McCabe and his co-offender then checked into a Nelson motel.

The police summary of facts said that over two nights, McCabe used the guillotine, printer and laptop to manufacture counterfeit banknotes.

When they checked out on April 22, the cleaner found screwed-up papers, opened them and discovered printed $20 counterfeit notes.

She also found bits of shredded paper that looked to be the colour of $50 bank notes, police said.

The offending was preceded by a crime spree including one in March this year when McCabe went to the Mitre 10 Mega Store in Nelson with an associate and put three packs of rechargeable batteries in a pocket of his trousers.

The associate found a store scanner and handed it to McCabe, who put the item in his jacket pocket.

When they were approached by store security, McCabe handed over the scanner, was verbally trespassed, and walked out of the store without paying for the batteries.

He told police he had “found” the scanner and intended to hand it over at the checkout but admitted to stealing the batteries.

Three days later, McCabe was in the Repco store in Motueka when he took a $264 set of LED headlights, which he stuffed down the front of his jeans while pretending to adjust his waistband, then walked out of the store with his T-shirt pulled down over his jeans.

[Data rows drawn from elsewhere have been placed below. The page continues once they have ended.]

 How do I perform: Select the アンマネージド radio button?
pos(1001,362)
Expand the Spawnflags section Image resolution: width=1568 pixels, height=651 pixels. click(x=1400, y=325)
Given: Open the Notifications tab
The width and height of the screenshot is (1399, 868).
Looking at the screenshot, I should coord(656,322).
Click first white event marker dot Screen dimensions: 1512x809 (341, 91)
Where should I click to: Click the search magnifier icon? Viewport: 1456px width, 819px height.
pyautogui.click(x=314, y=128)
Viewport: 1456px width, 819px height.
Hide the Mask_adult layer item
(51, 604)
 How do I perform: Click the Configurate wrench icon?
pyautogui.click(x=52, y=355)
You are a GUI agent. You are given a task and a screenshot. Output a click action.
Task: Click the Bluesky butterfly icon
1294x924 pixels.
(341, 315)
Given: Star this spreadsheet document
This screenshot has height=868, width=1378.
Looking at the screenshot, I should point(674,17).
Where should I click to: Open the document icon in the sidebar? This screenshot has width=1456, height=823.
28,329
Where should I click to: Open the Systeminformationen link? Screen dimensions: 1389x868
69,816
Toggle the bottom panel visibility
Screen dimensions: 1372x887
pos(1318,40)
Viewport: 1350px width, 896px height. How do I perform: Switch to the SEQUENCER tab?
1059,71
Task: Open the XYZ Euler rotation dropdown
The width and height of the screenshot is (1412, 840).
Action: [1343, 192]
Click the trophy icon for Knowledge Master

Then, in the early hours of April 7 this year, McCabe was caught on CCTV driving to the Moutere Hills Community Centre in Tasman, where he walked around the property and took various items before leaving.

On the morning of May 3, McCabe was seen on CCTV entering a yard in Motueka on his scooter, pulling up to the front door of the premises, from where he uplifted a courier parcel and left.

McCabe, a beneficiary with 20 previous convictions since 2016 including eight for dishonesty, was arrested after the police searched his home and found a printer with a banknote sizing template in the kitchen plus two counterfeit $50 notes.

Judge Snell acknowledged McCabe’s mother, who had returned some of the items stolen by McCabe in separate burglary matters.

From a starting point of an adjusted three years and seven months in prison, factoring in uplifts, McCabe was given a 35% discount for his guilty pleas and in recognition of a methamphetamine addiction which was a key driver in his offending.

McCabe was also given a small discount for his remorse, which Judge Snell believed was genuine, to arrive at the end sentence of two years and five months.

An order was made for the destruction of all the counterfeit banknotes and equipment used to make them.